Num Estado onde a política partidária
tradicionalmente era dominada por grupos oligárquicos que se dividiam
principalmente entre udenistas e pessedistas, era muito difícil a criação de um
partido como o MDB que se propunha a ser, num momento delicado da vida
brasileira, um instrumento de renovação dos métodos políticos.
A atitude de José Carlos Teixeira ao
fundar o MDB em Sergipe, no ano de 1966, foi um gesto ousado para um deputado
que estava chegando ainda aos 30 anos de idade e que se encontrava no exercício
do seu primeiro mandato parlamentar. Fora eleito a primeira vez pela legenda do
extinto Partido Social Democrático – o PSD e antes de concluir o mandato
inaugural aceitava a tarefa de organizar em Sergipe o partido que faria
oposição à ditadura militar.
Foram poucas as lideranças que
resistiram ao ambiente de pressão criado em Sergipe, na tentativa de fazer com
que as figuras de maior expressão na vida política, no mundo intelectual, no
campo econômico aderissem ao novo partido governista.
Todo tipo de pressão era utilizado em
relação àqueles que recusaram os convites para integrar a Arena. No dia 13 de
fevereiro o jornal Diário de Aracaju publicou uma foto do empresário Oviedo
Teixeira, pai de José Carlos, ao lado do ex-governador Leandro Maciel,
anunciando que ambos haviam fechado entendimento em torno do novo partido e que
o empresário estivera no Palácio Olympio Campos, participando da reunião na
qual foram feitos os acordos para fundar a Arena.

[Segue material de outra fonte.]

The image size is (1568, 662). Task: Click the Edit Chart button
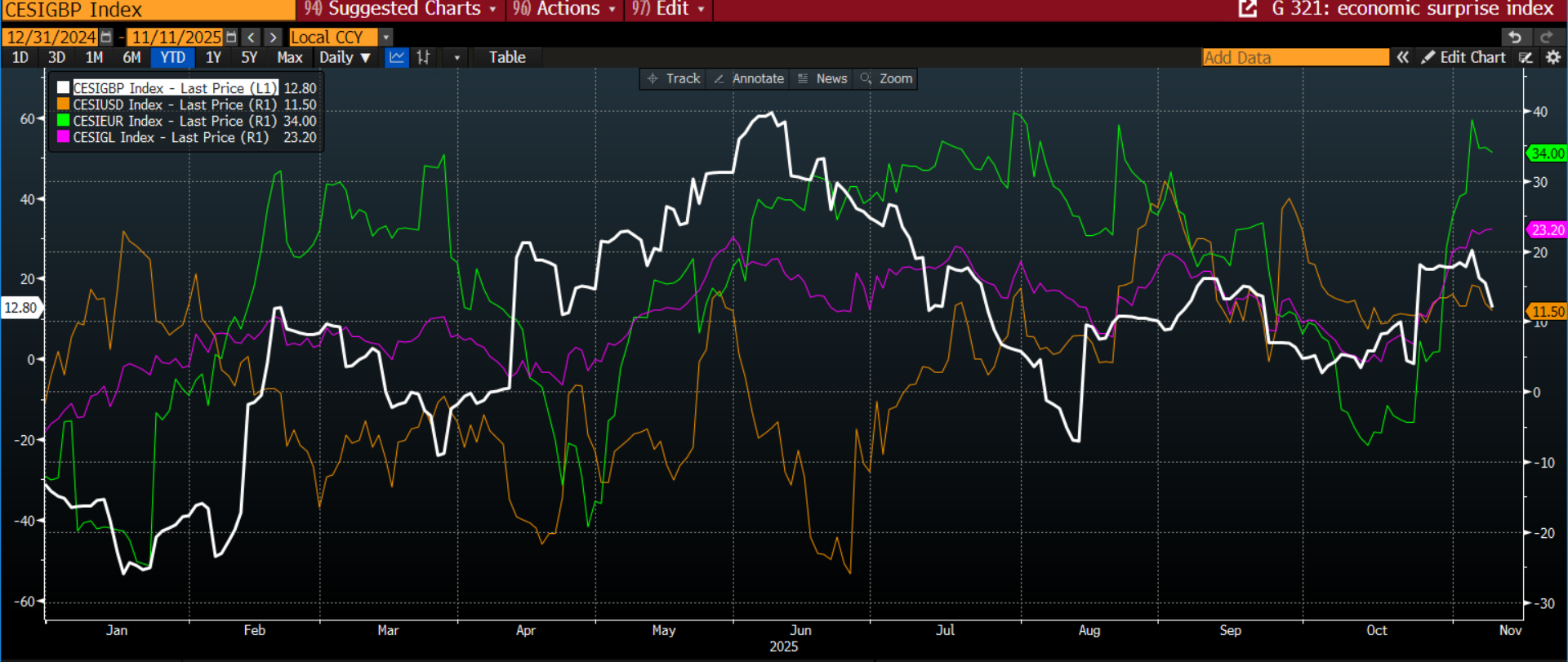[x=1463, y=57]
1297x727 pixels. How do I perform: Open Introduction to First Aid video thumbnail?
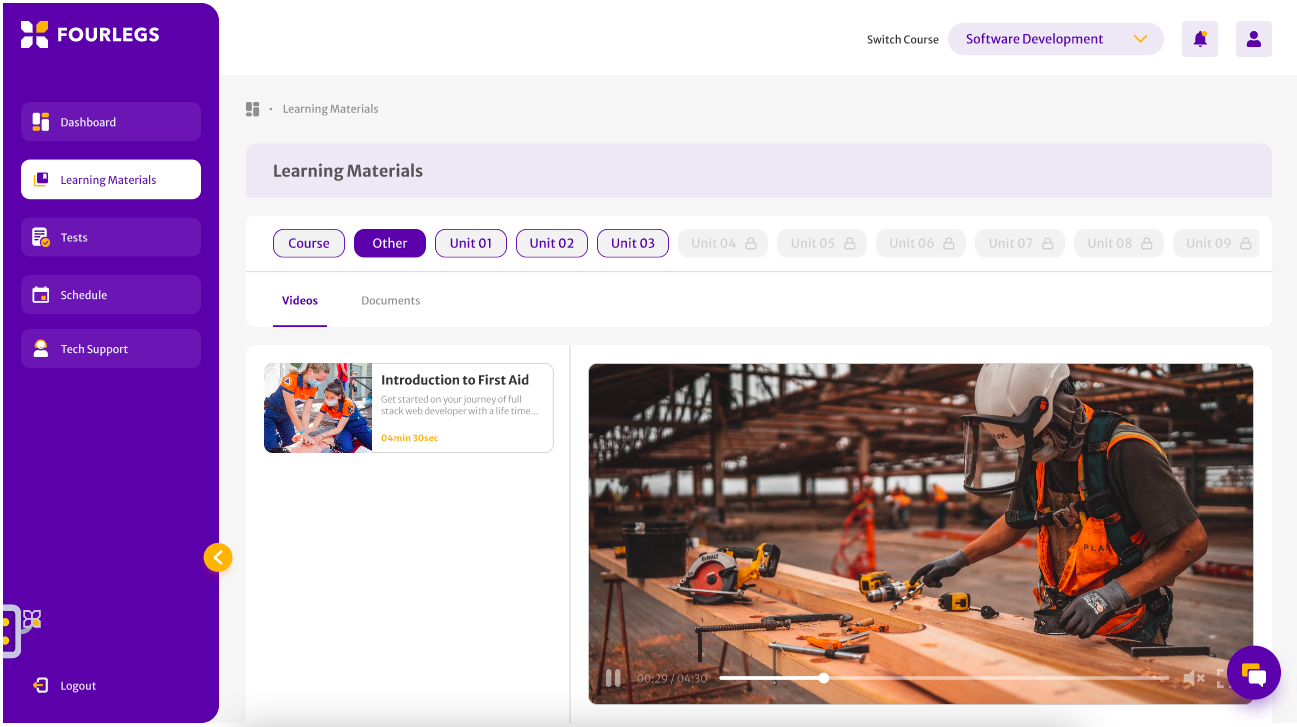coord(318,408)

Oviedo reagiu e três dias depois, na
edição de 16 de fevereiro, o periódico publicou a sua retratação, esclarecendo
estar enganado e informando que, na verdade, a foto fora obtida durante a
solenidade de inauguração da nova agência do Banco Mineiro da Produção, que
ocorrera em Aracaju no dia 11 de fevereiro:
“Revendo os originais das
reportagens, os repórteres encarregados da cobertura da reunião, constataram
haver incluído o nome do Sr. Oviêdo Teixeira entre os presentes por equívoco,
confundindo-o com outro político pessedista. Registramos a retificação, confirmando
que, efetivamente, o ilustre comerciante e líder político não fez parte da
referida reunião”.
Na verdade, àquela altura Oviedo
Teixeira já havia concordado com a posição do seu filho, o jovem deputado
federal José Carlos Teixeira, de fundar o Movimento Democrático Brasileiro em
Sergipe. José Carlos buscou seduzir não apenas aqueles que lhe eram mais
próximos, mas buscou alargar o horizonte dos quadros com os quais fundaria o
MDB, mantendo contato com intelectuais, profissionais liberais e empresários
que se dispusessem a integrar o partido oposicionista. Mas, o resultado desses
contatos era sempre muito desanimador.
Em julho de 2008 gravei um depoimento
eloquente do ex-prefeito de Aracaju, João Augusto Gama da Silva: “O MDB de
Sergipe foi criado graças a Zé Carlos Teixeira. Ele chegou em Brasília, jovem,
deputado federal e se vinculou ao grupo de João Goulart. Talvez até, se Zé
Carlos tivesse entrado na Arena, com o nome do pai e o prestígio da família, provavelmente
tivesse sido governador do estado. É inegável a importância do papel exercido
por José Carlos Teixeira em defesa da democracia em Sergipe, ao fundar o MDB”.
Apenas a fundação do partido que lutou contra a ditadura já seria mais do que suficiente para que a memória de José Carlos Teixeira recebesse todas as homenagens e fosse eternamente lembrada. Os sergipanos devem muito a José Carlos Teixeira. É absurdo o apagamento da sua memória.